If you do not specify a network card, by default tcpdump will only monitor the first network interface, such as ens33.

3.5. Monitor the local UDP port 123 (123 is the NTP service port)

$ tcpdump udp port 123

3.6. Monitor the data packets of the specified network, such as the data packets of the communication between this machine and the 192.168 network segment. “-c 10” means only grabbing 10 packets

$ tcpdump -c 10 net 192.168

3.7. Capture ping packets

$ tcpdump -c 5 -nn -i ens33 icmp

picture

If you clearly want to capture the ping of the host 192.168.182.130 to this machine, use the and operator.
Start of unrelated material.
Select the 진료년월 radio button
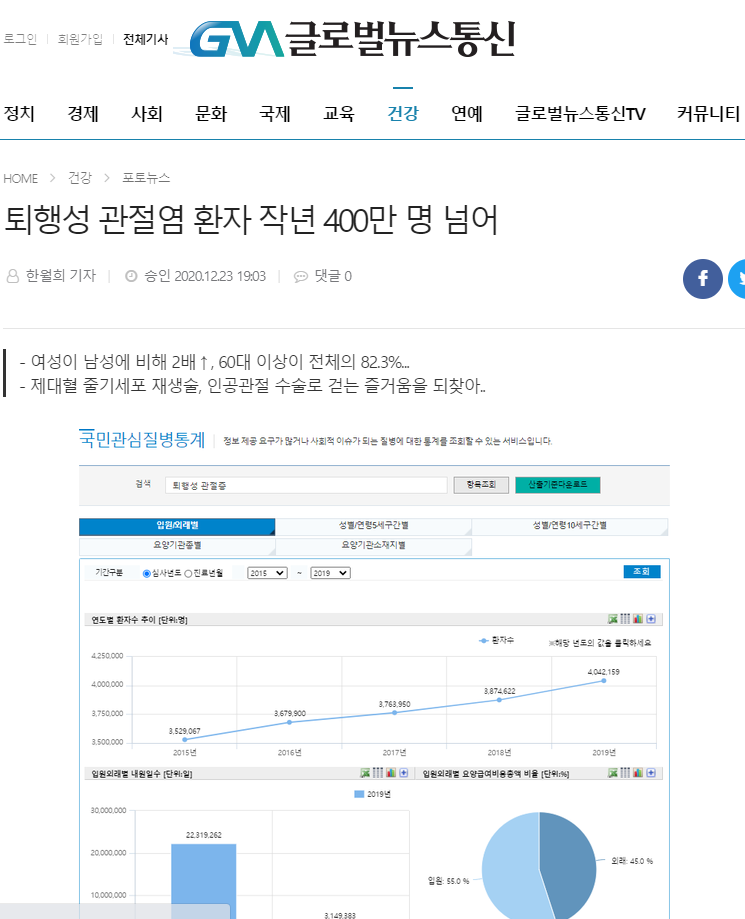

$ tcpdump -c 5 -nn -i ens33 icmp and src 192.168.182.130

[root@localhost ~]# tcpdump -c 5 -nn -i enp0s8 icmp and src 10.1.0.9
dropped privs to tcpdump
tcpdump: verbose output suppressed, use -v or -vv for full protocol decode
listening on enp0s8, link-type EN10MB (Ethernet), capture size 262144 bytes
03:54:38.755221 IP 10.1.0.9 > 10.1.0.8: ICMP echo request, id 3406, seq 1, length 64
03:54:39.806249 IP 10.1.0.9 > 10.1.0.8: ICMP echo request, id 3406, seq 2, length 64
03:54:40.808812 IP 10.1.0.9 > 10.1.0.8: ICMP echo request, id 3406, seq 3, length 64
03:54:41.812041 IP 10.1.0.9 > 10.1.0.8: ICMP echo request, id 3406, seq 4, length 64
03:54:42.814696 IP 10.1.0.9 > 10.1.0.8: ICMP echo request, id 3406, seq 5, length 64
5 packets captured
5 packets received by filter
0 packets dropped by kernel

Note that you cannot write icmp src 192.168.182.130 directly because the icmp protocol does not support the direct application of the host type.

3.9. Capture the local port 22 packet

$ tcpdump -c 10 -nn -i bond0 tcp dst port 22

4.0, parsing packet data

$ tcpdump -c 2 -q -XX -vvv -nn -i bond0 tcp dst port 22

picture

4.1. Parameters only capture data packets related to specific hosts

$ tcpdump -i any -c5 -nn host 192.168.182.152
$ tcpdump -i any -c5 -nn host 192.168.182.130

4.2. Save packet capture data

tcpdump provides the function of saving packet capture data for subsequent analysis of data packets. It can also be analyzed using graphical tools such as wireshark.

1) Use the -w option to save the packets instead of displaying the captured packets on the screen

$ tcpdump -i any -c10 -nn -w webserver.pcap port 22

This command saves the captured packets to the file webserver.pcap. The suffix pcap indicates that the file is in the captured packet format.

2) tcpdump saves the data packet in a binary file, so it cannot simply be opened with a text editor. Use the -r option parameter to read the message content in this file

$ tcpdump -nn -r webserver.pcap

[Warm reminder] Generally, the network packets captured by tcpdump will be analyzed using the wireshark graphical tool. It is more clear and convenient to use wireshark to analyze the network packets.